(Saved entries)
________________________________________

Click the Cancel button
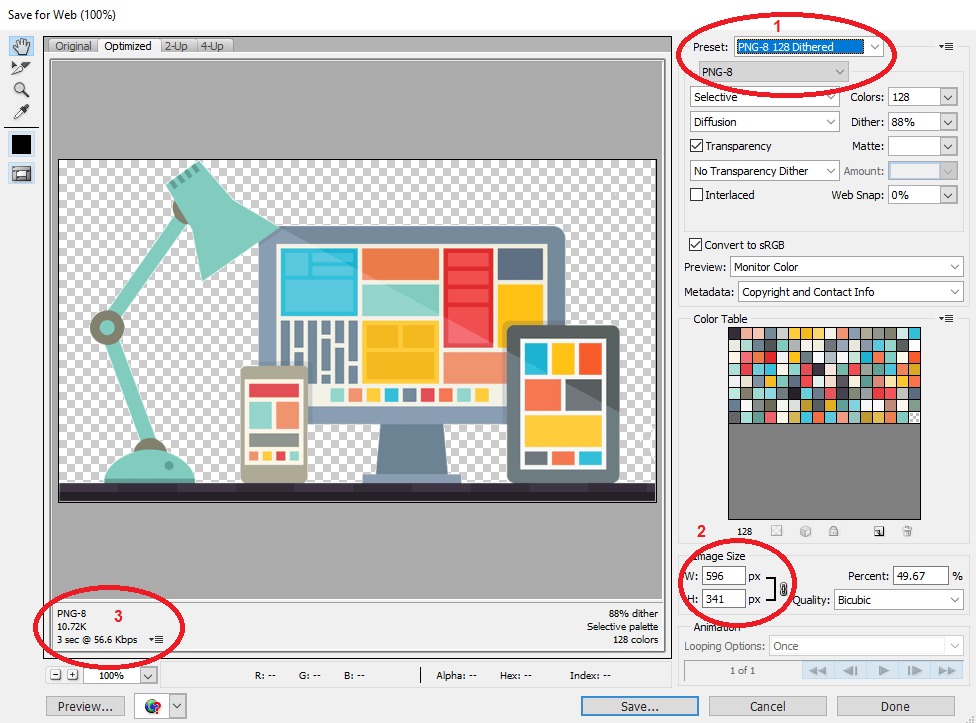The width and height of the screenshot is (976, 723). pos(767,706)
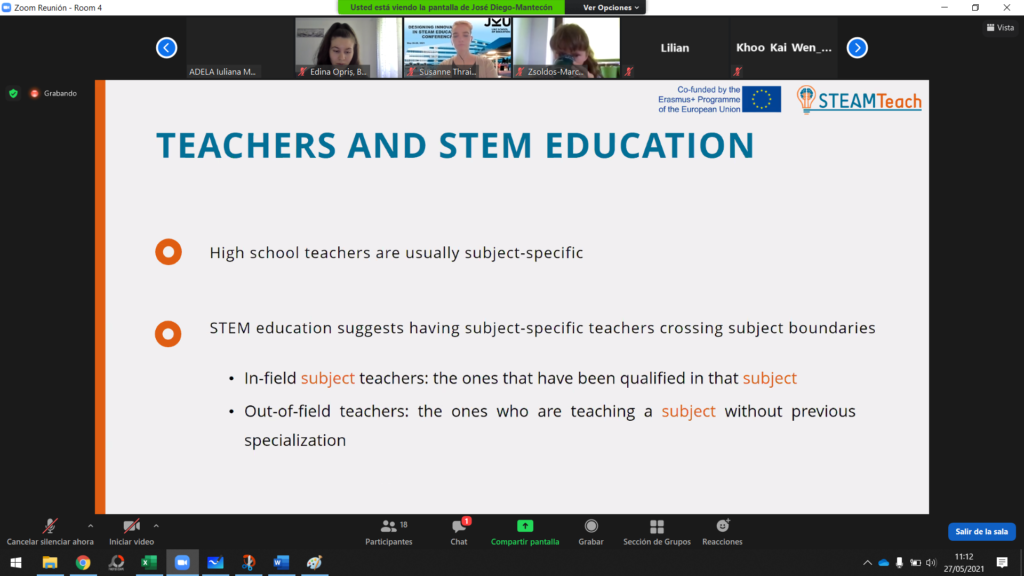The width and height of the screenshot is (1024, 576).
Task: Select Susanne's video thumbnail
Action: 457,47
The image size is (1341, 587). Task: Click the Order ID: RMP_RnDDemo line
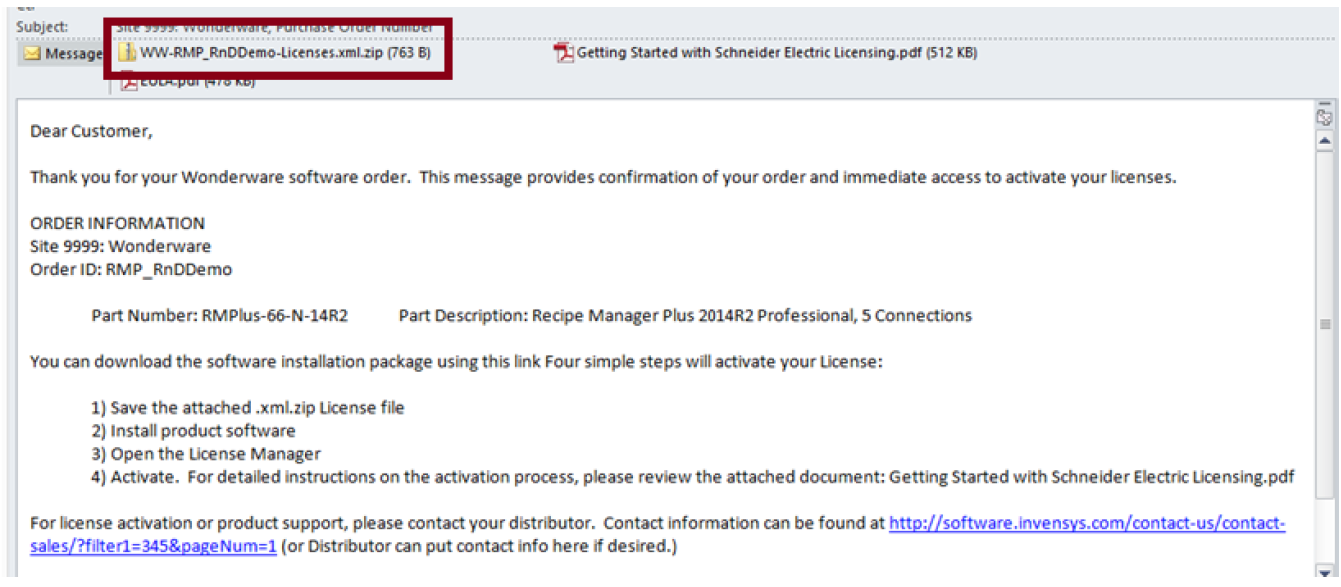(131, 269)
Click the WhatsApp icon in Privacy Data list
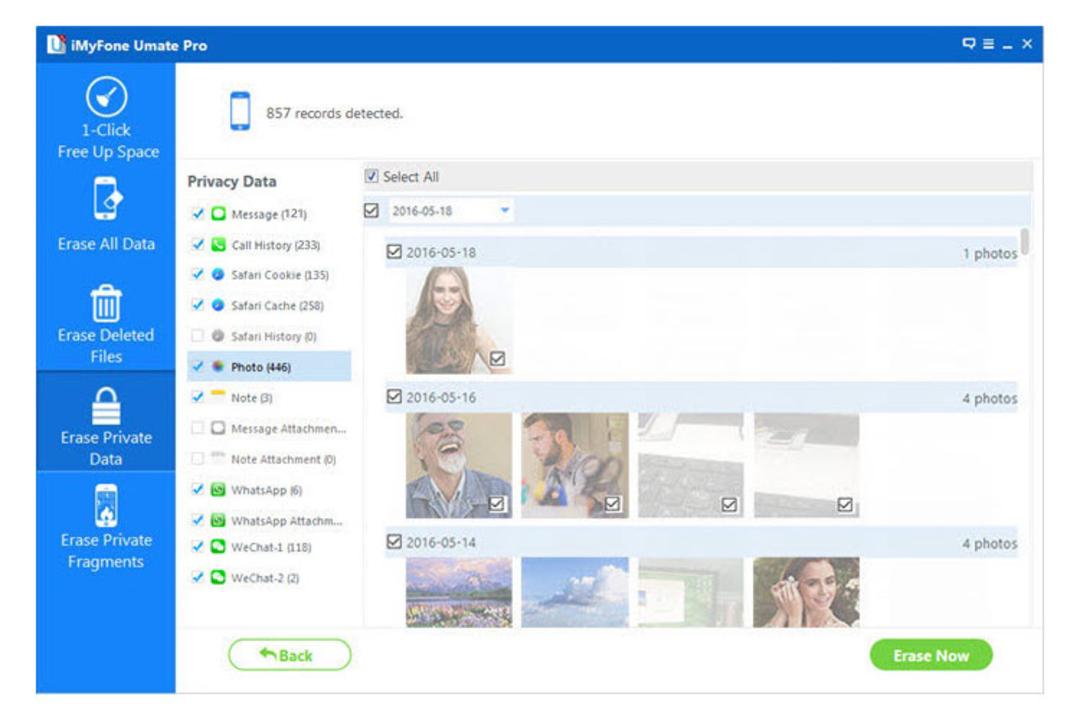The width and height of the screenshot is (1080, 720). click(218, 490)
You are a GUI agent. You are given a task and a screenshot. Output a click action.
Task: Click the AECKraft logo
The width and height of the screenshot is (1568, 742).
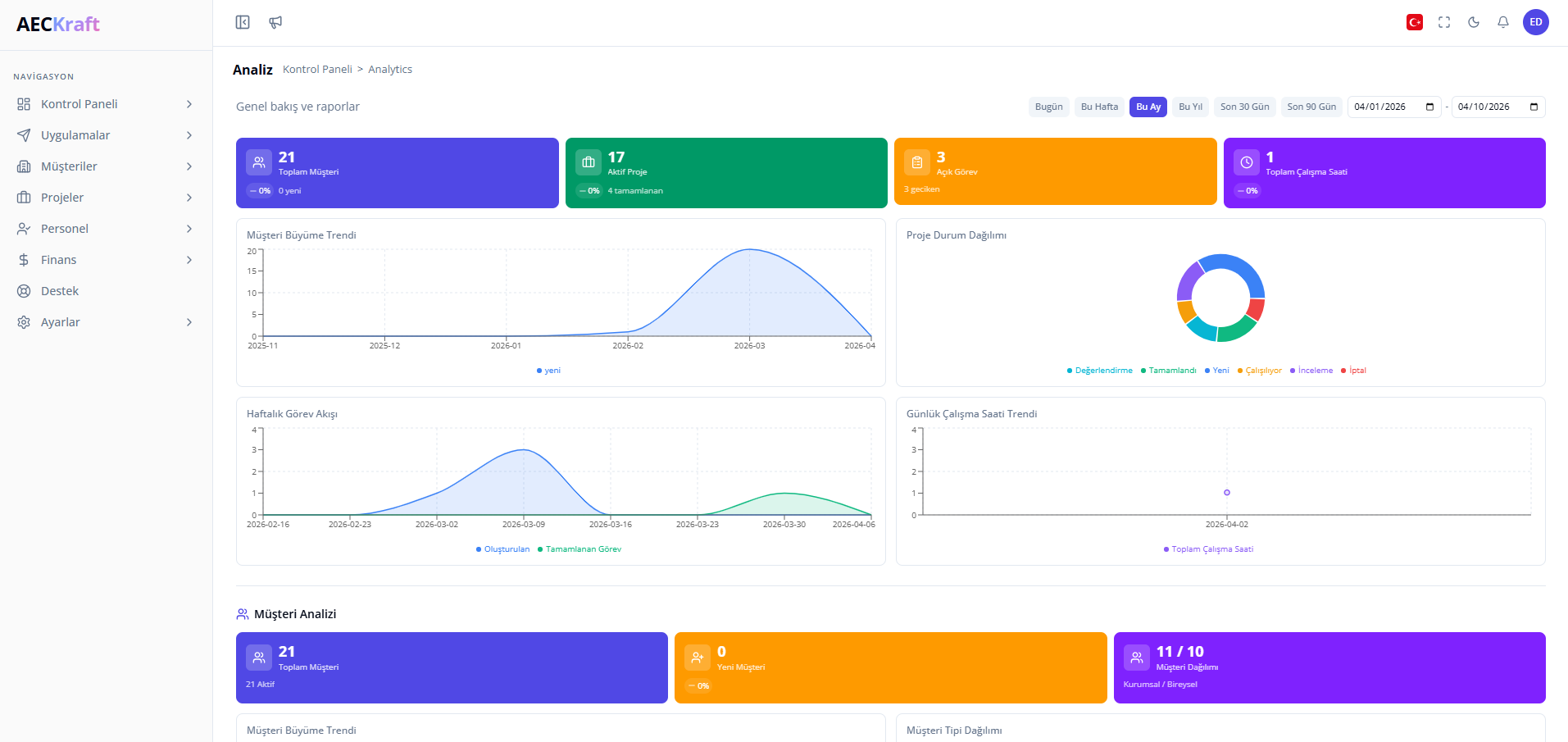coord(58,25)
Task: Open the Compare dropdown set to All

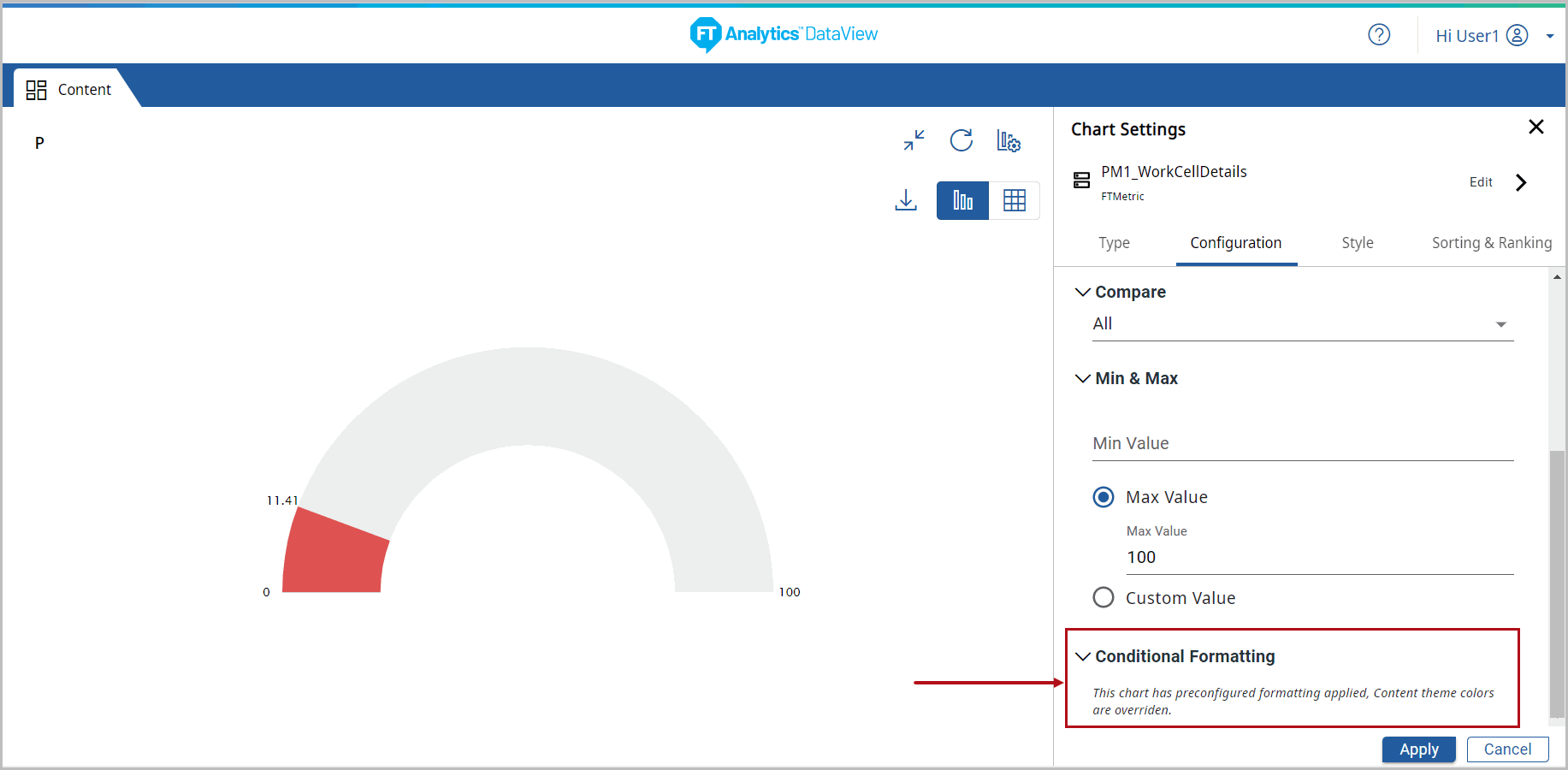Action: 1302,324
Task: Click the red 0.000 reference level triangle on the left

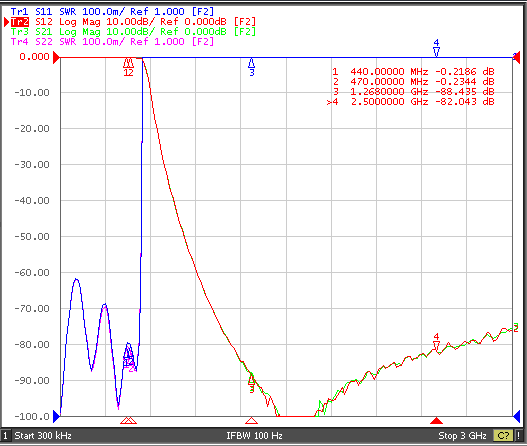Action: click(x=56, y=57)
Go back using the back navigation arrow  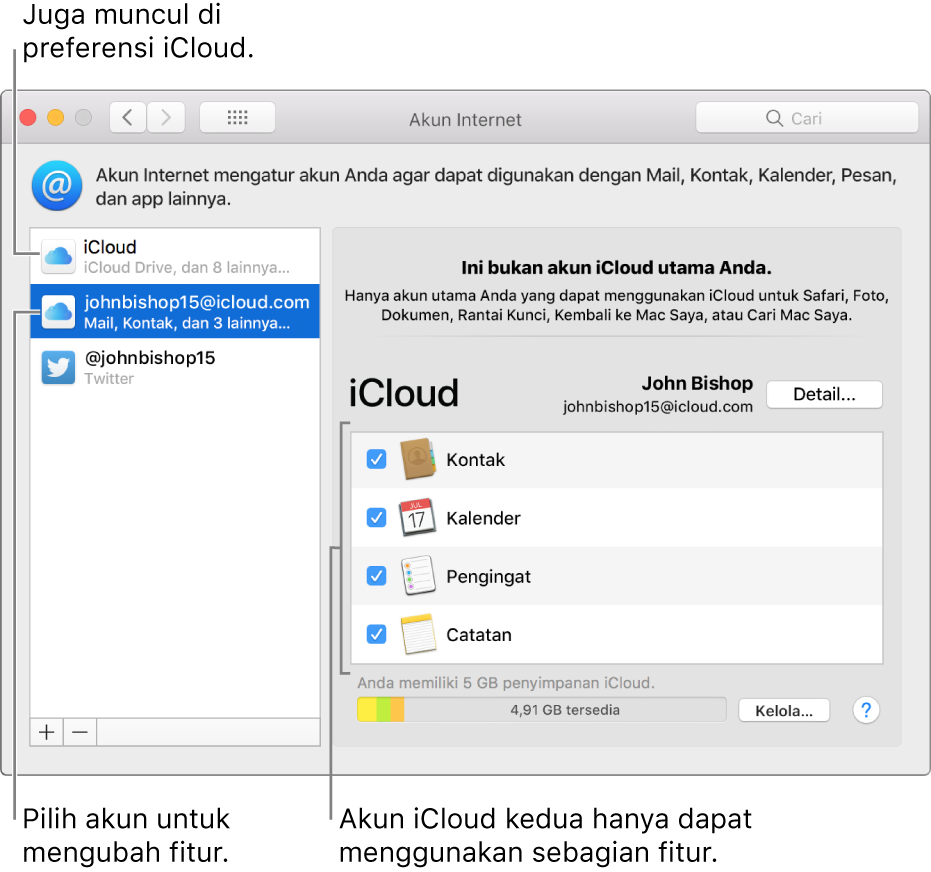127,117
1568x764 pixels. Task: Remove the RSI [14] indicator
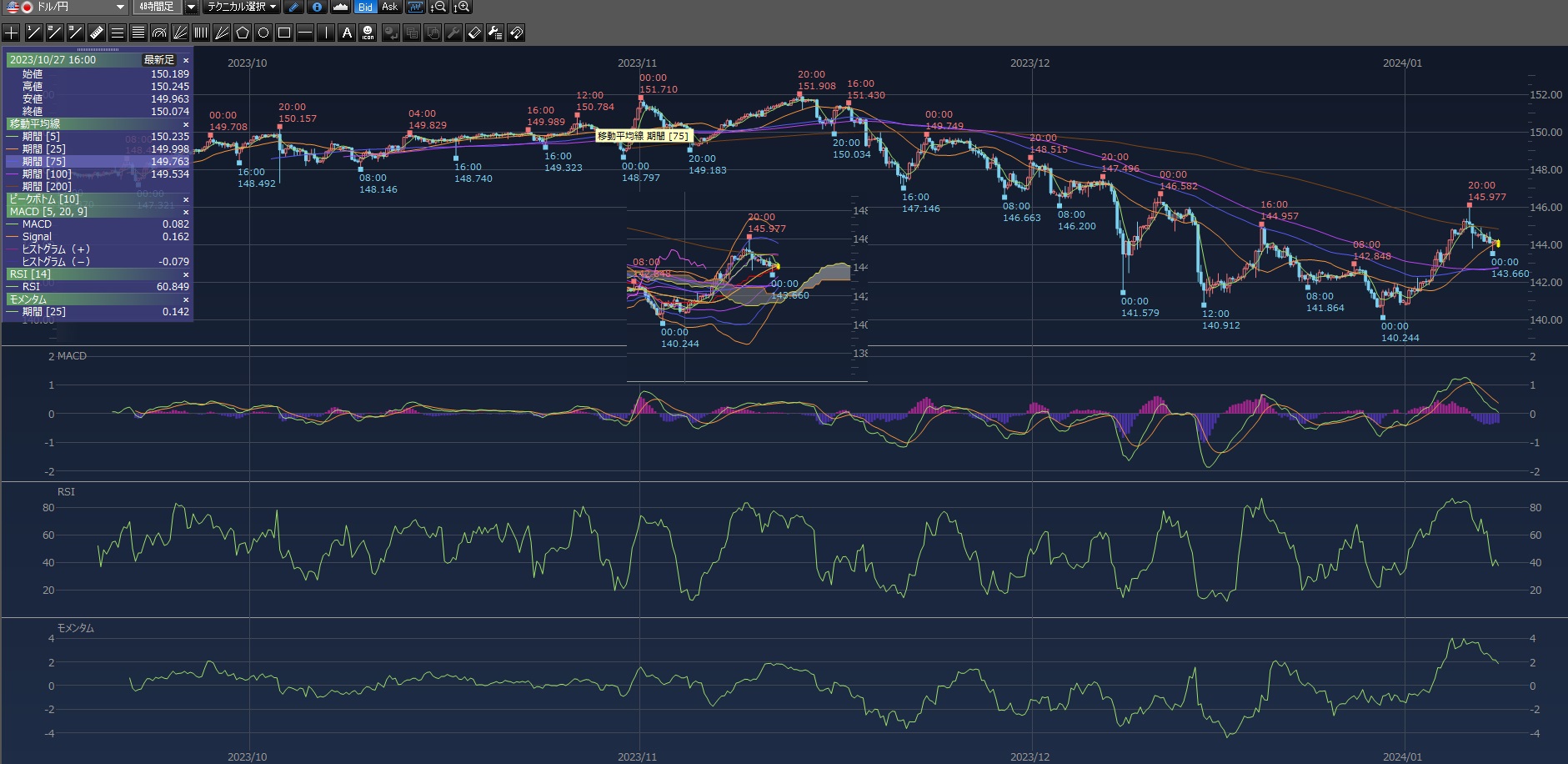(x=186, y=274)
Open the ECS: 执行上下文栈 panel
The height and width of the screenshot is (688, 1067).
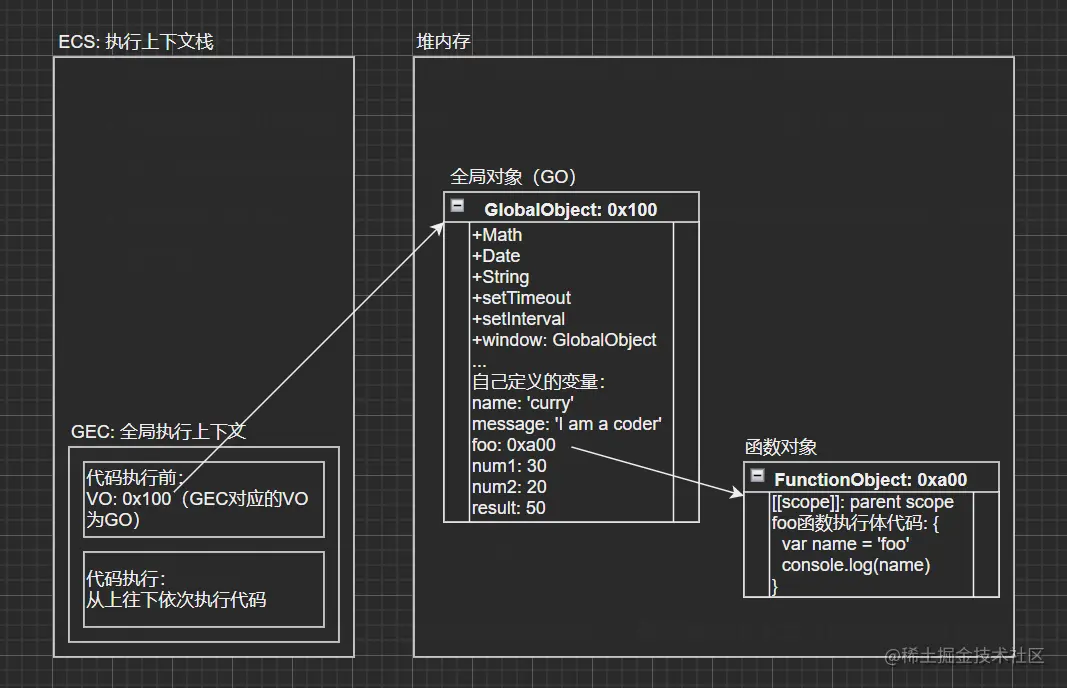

________________________________________

WHAT THE TASK REQUIRES ▸
What is needed is an exact restatement of every line from the one containing "1568x764 pixels. Task: Remove" through the last line of the records, pictures left out.

TASK ANSWER ▸
1568x764 pixels. Task: Remove the RSI [14] indicator
(x=186, y=274)
Open the ECS: 执行上下文栈 panel
The height and width of the screenshot is (688, 1067).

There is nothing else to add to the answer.